From the entries, copy each line that includes "computer".

— SUPPLIED RECORDS —
⁂

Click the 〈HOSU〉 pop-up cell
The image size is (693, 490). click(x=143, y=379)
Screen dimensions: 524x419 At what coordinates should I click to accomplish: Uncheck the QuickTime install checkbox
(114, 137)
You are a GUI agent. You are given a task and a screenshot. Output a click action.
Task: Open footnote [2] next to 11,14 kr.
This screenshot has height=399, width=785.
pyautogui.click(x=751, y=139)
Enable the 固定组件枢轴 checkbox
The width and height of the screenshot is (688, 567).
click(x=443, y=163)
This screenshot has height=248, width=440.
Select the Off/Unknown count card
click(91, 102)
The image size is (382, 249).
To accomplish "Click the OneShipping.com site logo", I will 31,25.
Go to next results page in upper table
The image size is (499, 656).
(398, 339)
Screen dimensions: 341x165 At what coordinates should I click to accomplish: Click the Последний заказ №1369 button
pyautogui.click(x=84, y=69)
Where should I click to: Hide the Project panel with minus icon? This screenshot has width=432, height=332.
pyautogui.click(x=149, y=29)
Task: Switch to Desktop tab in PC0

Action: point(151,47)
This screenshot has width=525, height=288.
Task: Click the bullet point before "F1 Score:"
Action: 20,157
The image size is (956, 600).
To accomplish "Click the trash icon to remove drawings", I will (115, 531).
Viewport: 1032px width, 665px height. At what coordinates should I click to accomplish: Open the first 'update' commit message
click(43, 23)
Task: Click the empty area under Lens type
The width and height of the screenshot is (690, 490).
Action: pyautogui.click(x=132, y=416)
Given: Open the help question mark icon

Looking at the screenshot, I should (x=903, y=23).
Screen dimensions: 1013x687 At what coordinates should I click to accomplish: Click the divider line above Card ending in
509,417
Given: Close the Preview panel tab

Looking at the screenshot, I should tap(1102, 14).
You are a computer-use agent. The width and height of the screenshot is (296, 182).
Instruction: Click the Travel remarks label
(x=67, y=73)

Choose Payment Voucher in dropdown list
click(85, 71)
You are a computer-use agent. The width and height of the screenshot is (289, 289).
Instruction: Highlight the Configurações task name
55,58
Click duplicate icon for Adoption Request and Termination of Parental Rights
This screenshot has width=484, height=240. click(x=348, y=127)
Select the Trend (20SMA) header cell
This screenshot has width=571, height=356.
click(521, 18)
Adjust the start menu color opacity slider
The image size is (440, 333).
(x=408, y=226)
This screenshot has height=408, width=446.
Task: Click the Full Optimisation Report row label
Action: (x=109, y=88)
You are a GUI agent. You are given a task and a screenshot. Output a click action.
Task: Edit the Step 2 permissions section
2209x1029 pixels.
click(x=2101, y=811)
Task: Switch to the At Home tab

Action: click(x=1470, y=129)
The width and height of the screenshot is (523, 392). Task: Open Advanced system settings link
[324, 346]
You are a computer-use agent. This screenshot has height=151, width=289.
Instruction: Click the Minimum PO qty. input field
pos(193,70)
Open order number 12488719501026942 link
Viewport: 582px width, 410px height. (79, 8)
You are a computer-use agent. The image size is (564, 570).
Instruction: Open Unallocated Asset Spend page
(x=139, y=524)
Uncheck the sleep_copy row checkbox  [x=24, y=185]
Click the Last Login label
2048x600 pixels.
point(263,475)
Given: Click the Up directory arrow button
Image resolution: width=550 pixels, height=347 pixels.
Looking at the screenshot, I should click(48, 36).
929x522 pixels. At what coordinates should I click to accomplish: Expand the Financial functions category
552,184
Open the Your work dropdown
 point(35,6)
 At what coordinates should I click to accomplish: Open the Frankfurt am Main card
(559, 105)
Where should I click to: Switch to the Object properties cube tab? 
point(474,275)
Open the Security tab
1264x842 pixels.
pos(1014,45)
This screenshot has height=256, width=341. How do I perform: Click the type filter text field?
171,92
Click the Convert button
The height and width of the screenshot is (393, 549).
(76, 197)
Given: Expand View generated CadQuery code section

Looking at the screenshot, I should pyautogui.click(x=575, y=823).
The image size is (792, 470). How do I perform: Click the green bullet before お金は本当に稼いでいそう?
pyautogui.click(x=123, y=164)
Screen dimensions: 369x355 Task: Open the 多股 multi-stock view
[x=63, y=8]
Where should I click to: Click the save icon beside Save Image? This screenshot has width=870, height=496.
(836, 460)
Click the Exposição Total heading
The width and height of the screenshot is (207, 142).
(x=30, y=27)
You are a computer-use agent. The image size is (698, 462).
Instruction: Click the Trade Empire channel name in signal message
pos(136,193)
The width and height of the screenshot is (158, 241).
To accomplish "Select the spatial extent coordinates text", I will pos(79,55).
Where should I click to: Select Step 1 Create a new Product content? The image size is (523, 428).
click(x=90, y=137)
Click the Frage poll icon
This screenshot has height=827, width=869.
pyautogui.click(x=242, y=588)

⁂

— EXERCISE RESULT —
You are a computer-use agent. The width and height of the screenshot is (296, 182).
You are a computer-use agent. The width and height of the screenshot is (289, 289).
You are a computer-use agent. This screenshot has height=151, width=289.
You are a computer-use agent. The image size is (564, 570).
You are a computer-use agent. The image size is (698, 462).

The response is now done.